Этот страх контагеозности (кроме естественного страха, например, перед буйным больным) построен на ощущении того, что контакт с безумным опасен. В основании которого лежит, в свою очередь, ксенофобия. Мы боимся и отторгаем безумных (и любых непохожих), потому что хотим комфорта, хотим возможности идентифицироваться с людьми, которые находятся рядом с нами, хотим эмпатии. Присутствие людей, непохожих на нас, «чужих», чуждых лишает нас такой возможности. Вместо комфорта мы получаем напряжение, необходимое для понимания и поддержания диалога. Вместо идентификации – страх саморазрушения, страх стать не собой (кстати, чем более человек психологически устойчив, целостен, чем в более хорошем контакте с собой он находится, тем меньше он склонен к ксенофобии). Вместо эмпатии – тягостное ощущение взаимного непонимания.

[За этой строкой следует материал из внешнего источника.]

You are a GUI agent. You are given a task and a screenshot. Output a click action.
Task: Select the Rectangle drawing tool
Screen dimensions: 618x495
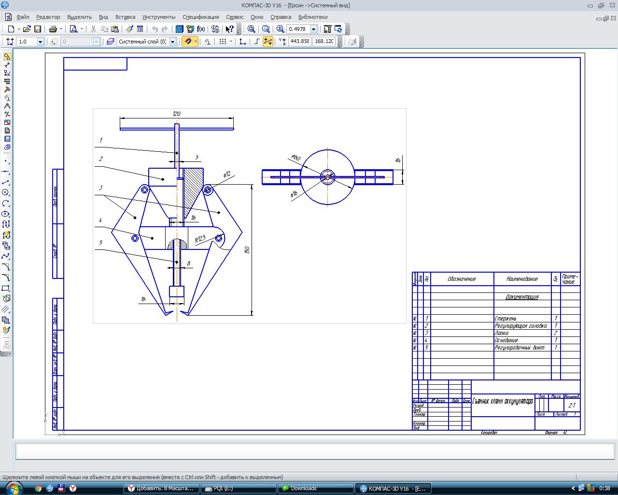pos(6,288)
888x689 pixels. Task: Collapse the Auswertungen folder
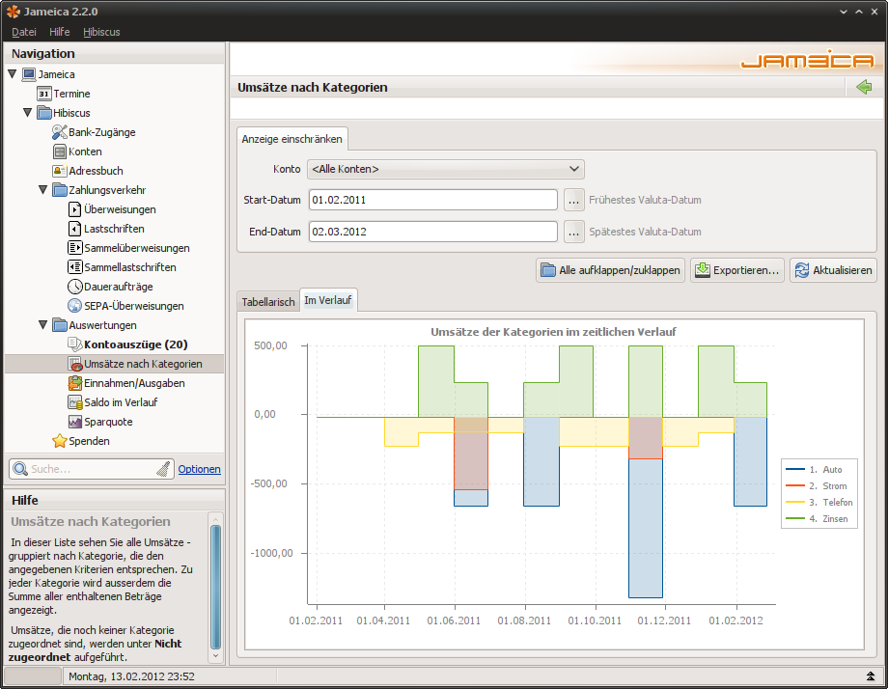tap(42, 325)
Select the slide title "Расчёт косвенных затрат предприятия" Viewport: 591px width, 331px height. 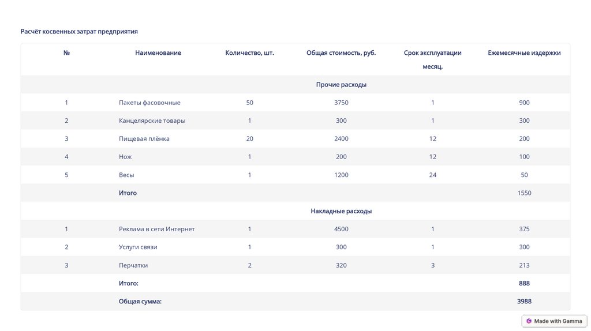click(79, 32)
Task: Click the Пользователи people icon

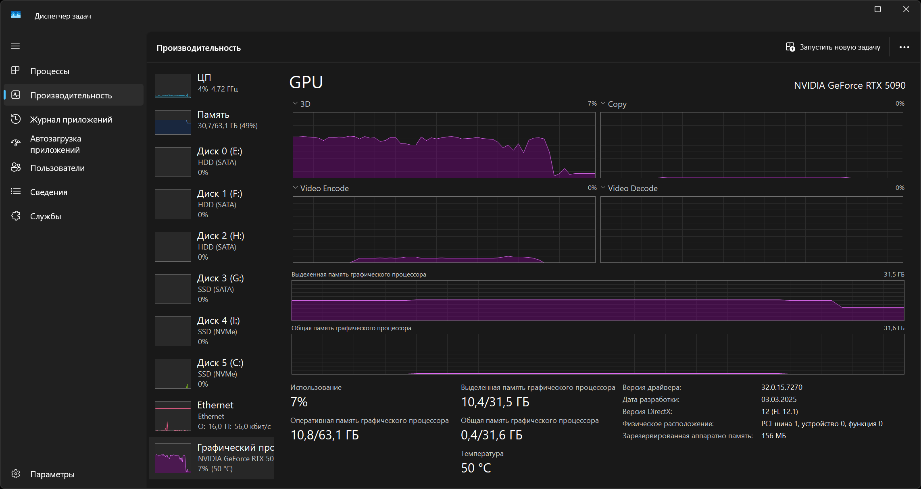Action: pos(15,168)
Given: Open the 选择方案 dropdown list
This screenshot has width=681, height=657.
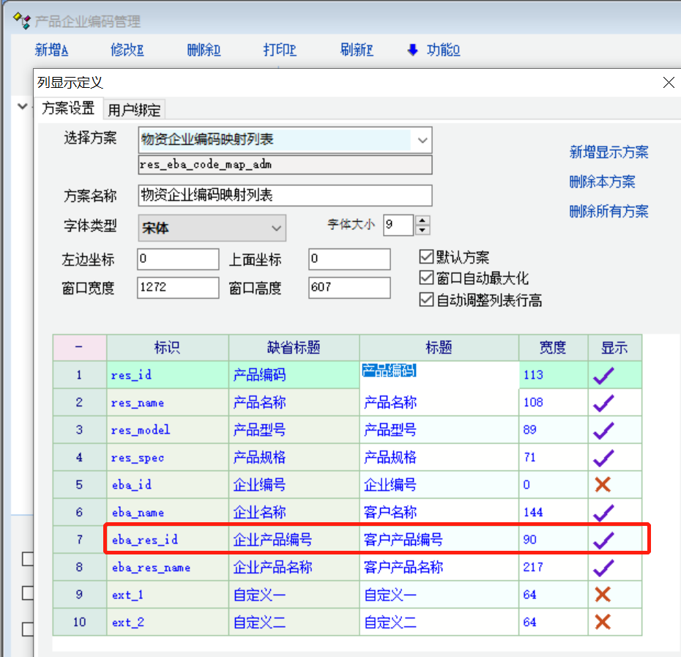Looking at the screenshot, I should [422, 139].
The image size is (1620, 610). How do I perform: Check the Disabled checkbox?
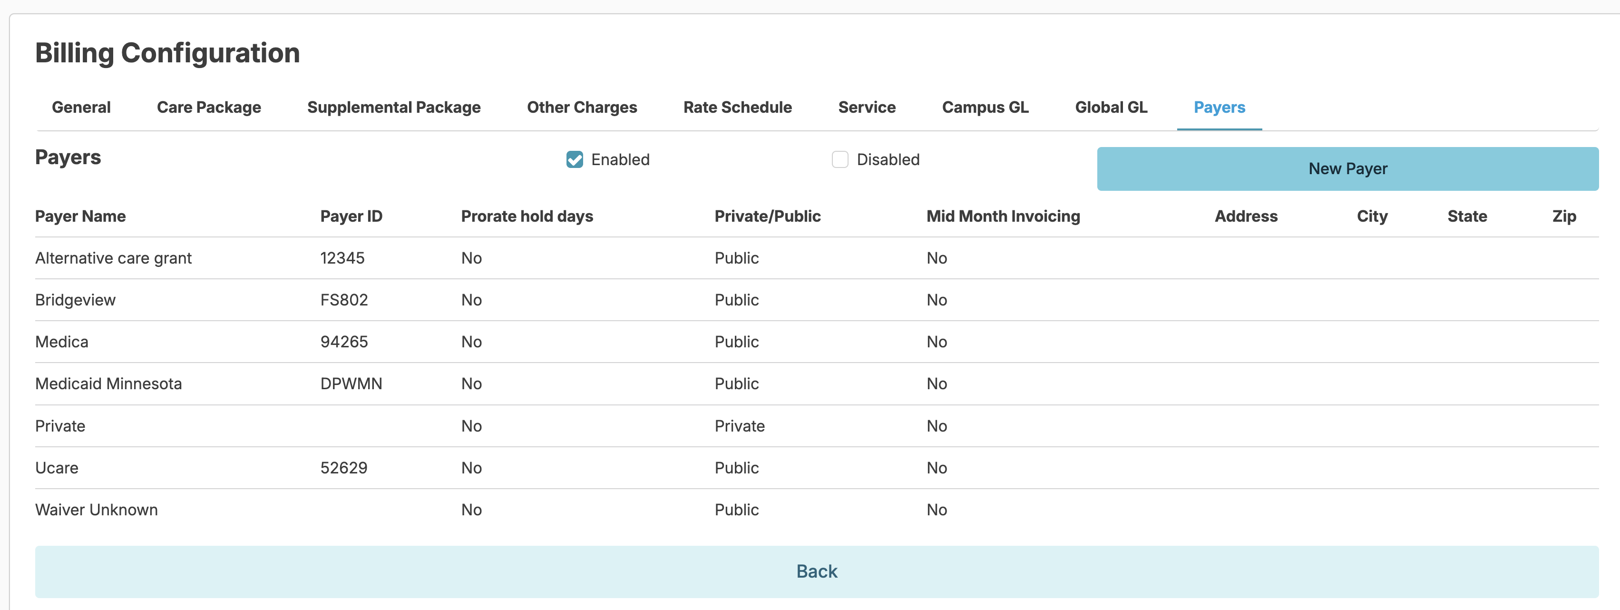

Всегда неприятно чувствовать, что ты не понят: сразу ощущаешь себя не слишком умным, понимаешь, что твои возможности ограничены, а это вызывает раздражение.
Кроме того, ксенофобическая реакция дает социально лигитимное выражение для агрессии. «Нет, я не злой и не агрессивный, мне просто не нравятся безумные (люди другой национальности, вероисповедания и т.д.)».

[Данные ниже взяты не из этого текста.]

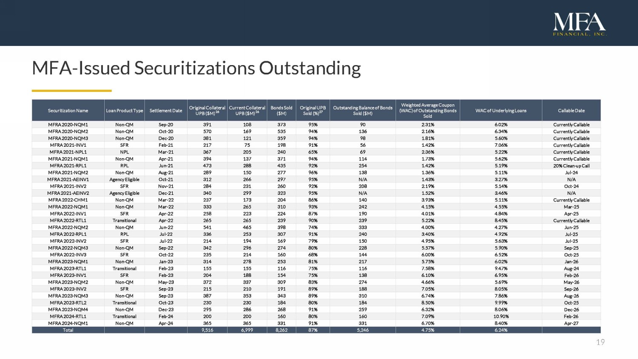Viewport: 638px width, 359px height.
Task: Click the MFRA 2024-NQM1 securitization name
Action: [68, 323]
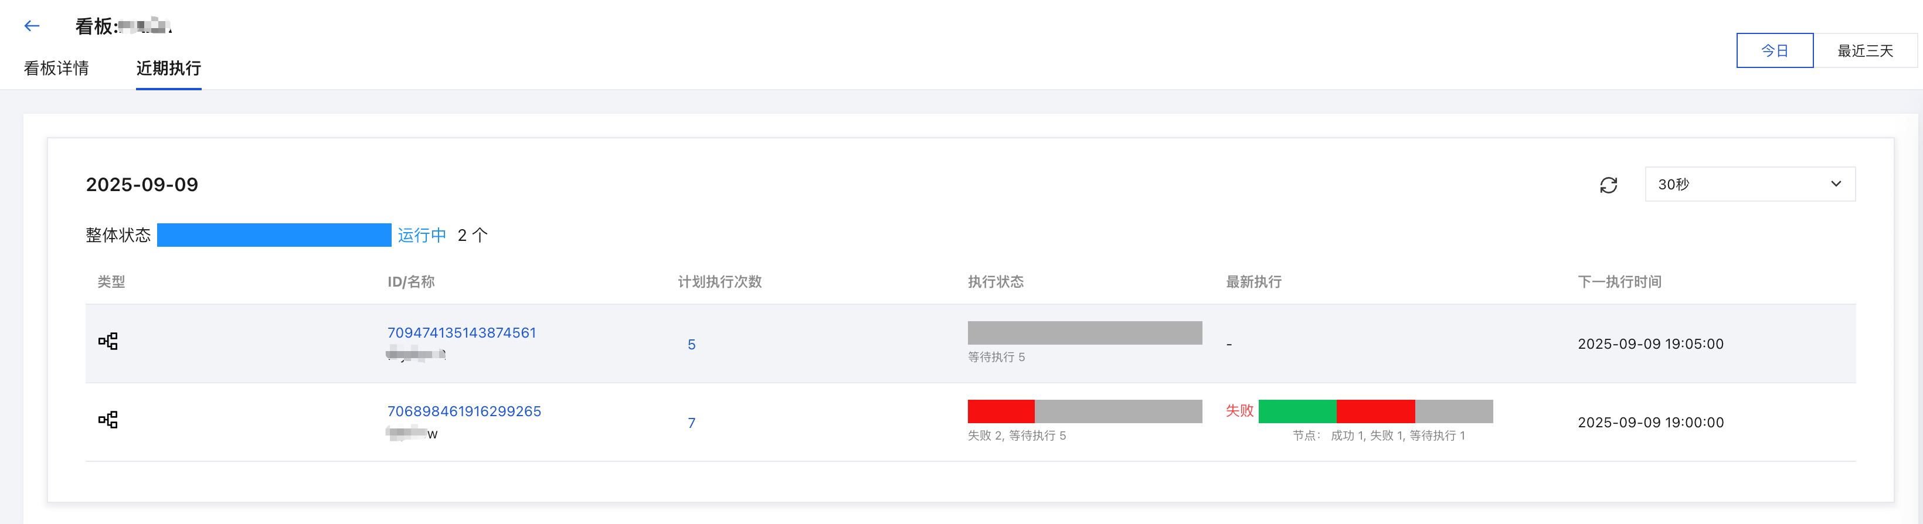Switch to the 看板详情 tab
The width and height of the screenshot is (1923, 524).
pos(56,68)
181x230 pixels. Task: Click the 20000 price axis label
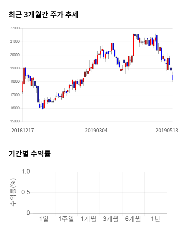pyautogui.click(x=15, y=55)
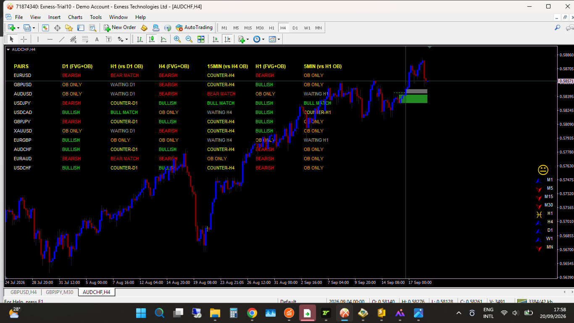The image size is (574, 323).
Task: Click the Zoom In magnifier icon
Action: (177, 39)
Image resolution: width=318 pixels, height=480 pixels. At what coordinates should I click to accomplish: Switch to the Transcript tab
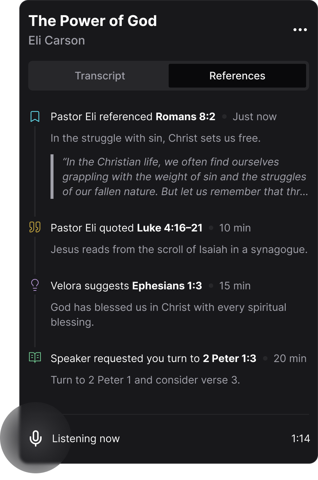coord(100,76)
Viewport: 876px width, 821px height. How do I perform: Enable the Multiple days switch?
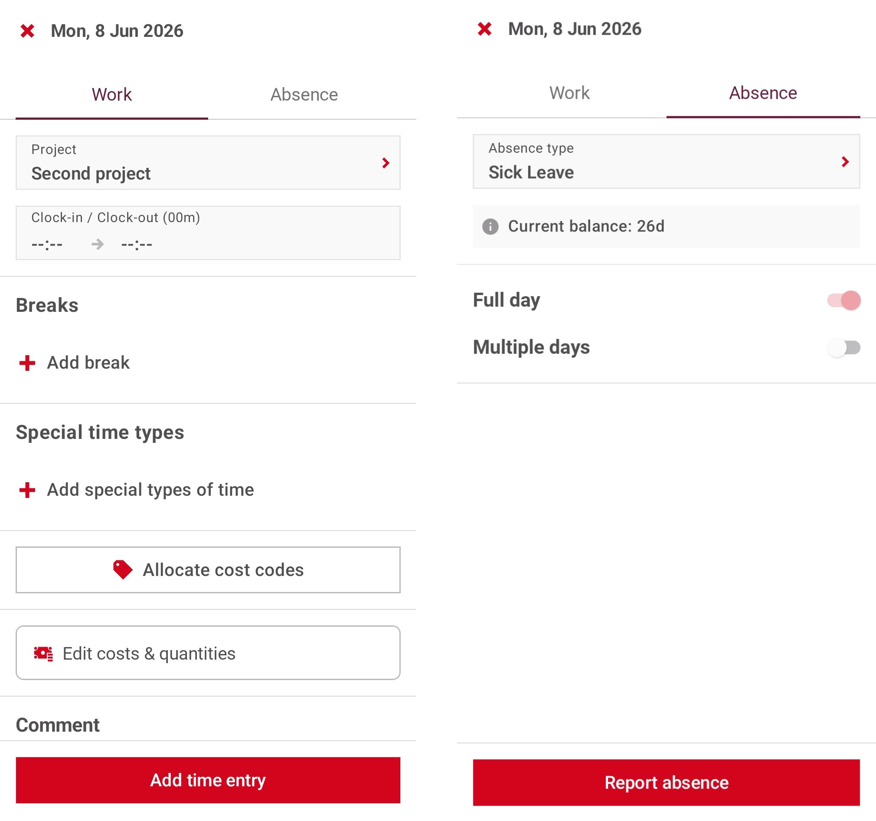pyautogui.click(x=844, y=348)
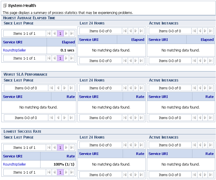Image resolution: width=216 pixels, height=180 pixels.
Task: Click the System Health page icon beside title
Action: (x=5, y=6)
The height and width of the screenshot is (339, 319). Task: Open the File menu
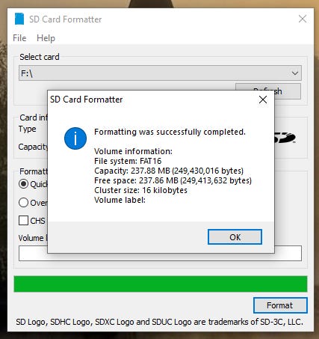point(19,38)
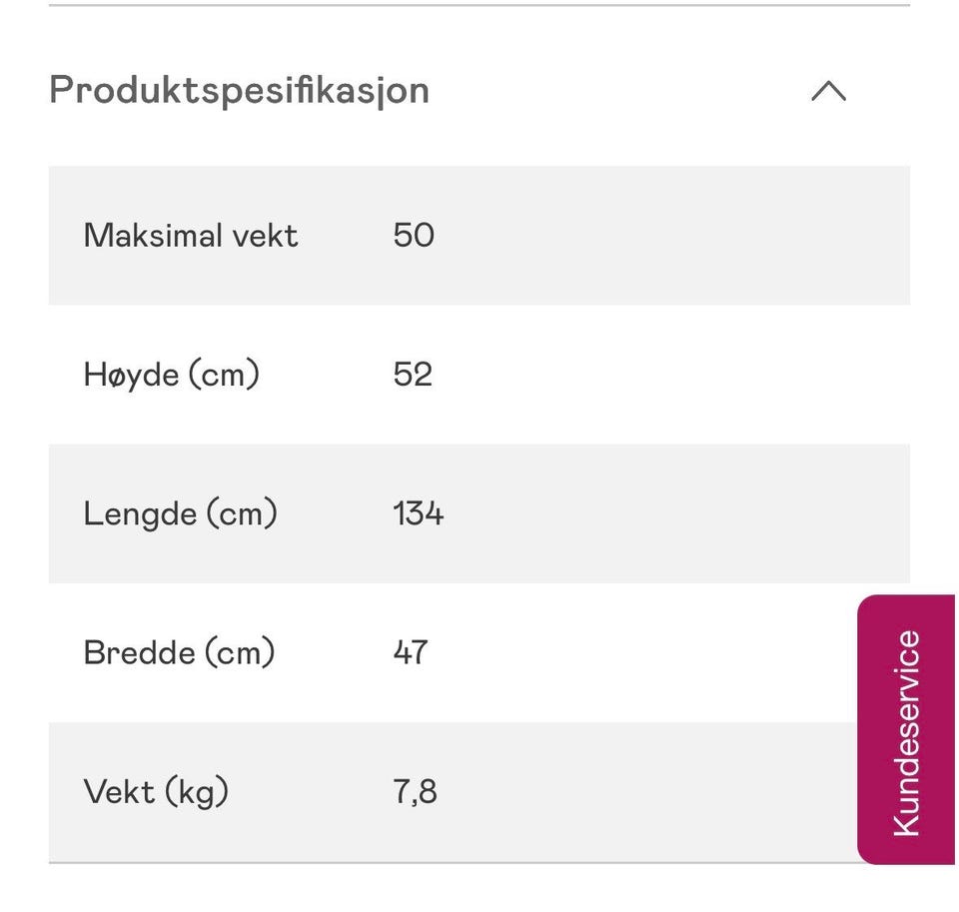
Task: Click the Produktspesifikasjon heading
Action: click(x=239, y=91)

Интересно, что в нас очень сильны все заложенные в прошлом модели (в том числе и те, которые мы на сознательном уровне считаем предрассудками), возникшие в отношении безумных. Мы до сих пор подозреваем, что сумасшедший «мог бы это прекратить», чувствуем раздражение, когда человек больной депрессией «не хочет развеселиться и перестать ныть», а страдающая старческими изменениями бабушка вызывает тайное подозрение, что она «нарочно всё забывает». Мы до сих пор чувствуем мистический трепет перед некоторыми формами безумия, например, особенно впечатляющей истерией и осознаём насколько шизофренический опыт близок к изменённым состоянием сознания. Как сказал Лэйнг: «Мистики и шизофреники попадают в один и тот же океан. Но мистикам удается доплыть до берега, шизофреники тонут».
Мы до сих пор боимся «стать такими же». А поскольку психотические переживания есть у каждого (например, сны), то становится ясно, что грань между нормой и ненормальностью очень тонкая. Кроме того, абсолютно у каждого человека есть бессознательное, но высокое желание регрессировать, соблазн погрузиться в психоз. В конце концов, это начало нашей жизни, наше младенчество (во время которого все мы предавались галлюцинаторному удовлетворению), а возвращаться к тому психическому состоянию, в котором мы уже были, всегда проще.
Многочисленные тестирования, проводившиеся среди студентов психологических вузов в нашей стране, показали, что хотя все мы «в общем» сочувствуем душевно больным, мало кому хочется, что бы человек с психическими проблемами был его знакомым, жил в его доме или даже на той же улице.
Мы «знаем», что больных нужно жалеть, с ними надо быть добрыми, но подспудно, в глубине души, мы сталкиваемся с тем, что относимся к психически больным без всякого удовольствия и сочувствия, а это злит нас ещё больше.